Die Rückkehr Noomis nach Betlehem findet in der Geburt des Sohnes Ruts und Boas ein Happyend. Die Solidarität Ruts lässt nicht nur Noomi wiederaufleben, sondern wird zum Vorbild für Israel und dessen Hoffnung auf einen neuen König David.
1. Verortung im Buch
Rut kam als Moabiterin nach Betlehem, die als Ausländerin (Rut 2,10) Noomi versorgte. Sie bezeichnete sich selbst zuerst als Arbeitssklavin (Rut 2,13) und dann als Hausmagd Boas‘ (Rut 3,9), der sie nun heiratet, wodurch sie in das Volk Israel aufgenommen wird. Während auf diesem Weg die Segenssprüche jeweils von einem Menschen zum anderen gesprochen wurden – Noomi bittet Gott um seinen Segen für ihre Schwiegertöchter (Rut 1,9) und für Boas (Rut 2,20) und Boas bitte Gott um seinen Segen für Rut (Rut 3,10) – wird Gott am Ende selbst für sein Handeln Segen gewünscht. Er, der abgesehen vom Beenden der Hungersnot (Rut 1,6) keine Rolle in der Erzählung gespielt hat, wird für das gute Ende gepriesen. Diejenigen, die Rut darum gebeten hatte, fortan von ihnen nur noch „die Bittere“ genannt zu werden, wird nun wieder als Noomi, „die Wonne“ angesprochen. Ihr Schicksal hat sich gewendet und aus der kinderlosen, alten Witwe ist die Urgroßmutter König Davids geworden.
2. Aufbau von Rut 4,13-17
Das Buch endet mit einem kurzen und einem langen Stammbaum Davids, in den der Sohn Ruts und Boas‘ eingeordnet wird und somit schon die Perspektive in die Königszeit gelenkt wird. Die Bedeutung der erzählten Geburt (Verse 13.16) wird durch die Frauen Betlehems gedeutet (Verse 14-15.17).

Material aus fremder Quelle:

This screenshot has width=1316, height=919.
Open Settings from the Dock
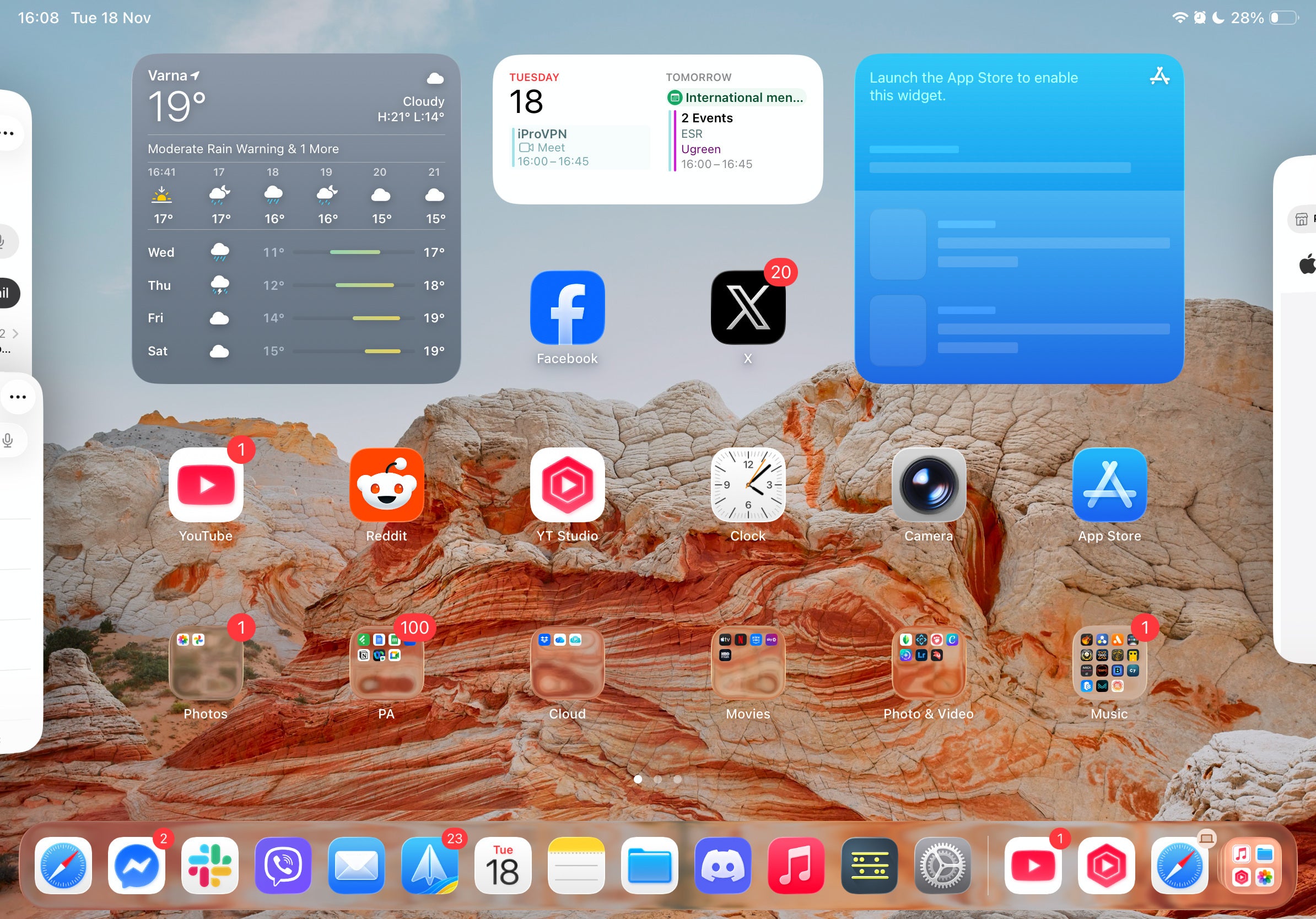tap(943, 866)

3. Erklärung einzelner Verse
Vers 13: Kaum ist der Segenswunsch verklungen, so erfüllt er sich. Boas und Rut heiraten und ihnen wird ein Sohn geboren. In Rut 1,6 hatte Gott das Land wieder fruchtbar werden lassen, nun ermöglicht er der bislang kinderlosen Frau Fruchtbarkeit.
Vers 14-15: Gott wird nicht gepriesen, weil er Elimelech und Machlon einen Nachfahren durch Rut geschenkt hat, sondern weil er Noomi durch die Geburt des Sohnes einen Löser erschaffen hat. Der Begriff „Löser“ ist hier nun deutlich getrennt von dem Rechtsinstitut der Lösung (Levitikus 25,25). Der Sohn ist Noomis Erlöser: Noomi war lebensmüde und mit leeren Händen aus Moab „zurückgekehrt“, nun kehrt durch ihn ihre Lebenskraft zurück und ihre Altersversorgung ist gesichert. Er ist die verkörperte Liebe Ruts zu Noomi.
Vers 16-17: Das im hebräischen Text für „das Kind“ stehende Wort ist ילד, das man auch mit „der Geborene” übersetzen kann. Mit diesem Begriff wurden in Rut 1,5 auch Noomis beiden Söhne Machlon und Kiljon bezeichnet, an deren Stelle das Kind nun tritt. Rut setzt das Kind auf den Schoß Noomis und überträgt ihr damit nicht nur Erziehungs- und Pflegeaufgaben, sondern macht sie zu dessen Zweitmutter, wie der Ausruf der Frauen verdeutlicht: „Der Noomi ist ein Sohn geboren.“ Und sein Name verdeutlicht seine Funktion für sie: „Diener“; er wird Noomi versorgen. Zugleich verweist der Name aber auch auf seinen berühmten Nachfahren, David, der als Diener/Knecht Gottes bezeichnet wird (2 Sam 3,18).
Verse 18-22: Nachdem die Stammbaumlinie von Obed bis zu David gezogen wurde, wird sie am Ende des Buches zurück bis zu den Erzeltern verlängert. Typisch für altorientalische Königsgenealogien werden zehn Glieder aufgeführt – die Zahl steht für Vollständigkeit und will keine geschichtliche Wahrheit anzeigen: Fünf Generationen von Perez bis zum Auszug aus Ägypten und fünf Generationen vom Exodus bis zu David. Nachschon gehörte zu der Generation, die mit Mose die Sklaverei in Ägypten verließen (Numeri 1,7). Zwar wird in dem Stammbaum Rut nicht erwähnt, aber durch ihn wird die sie in die Heilsgeschichte Israels eingeordnet.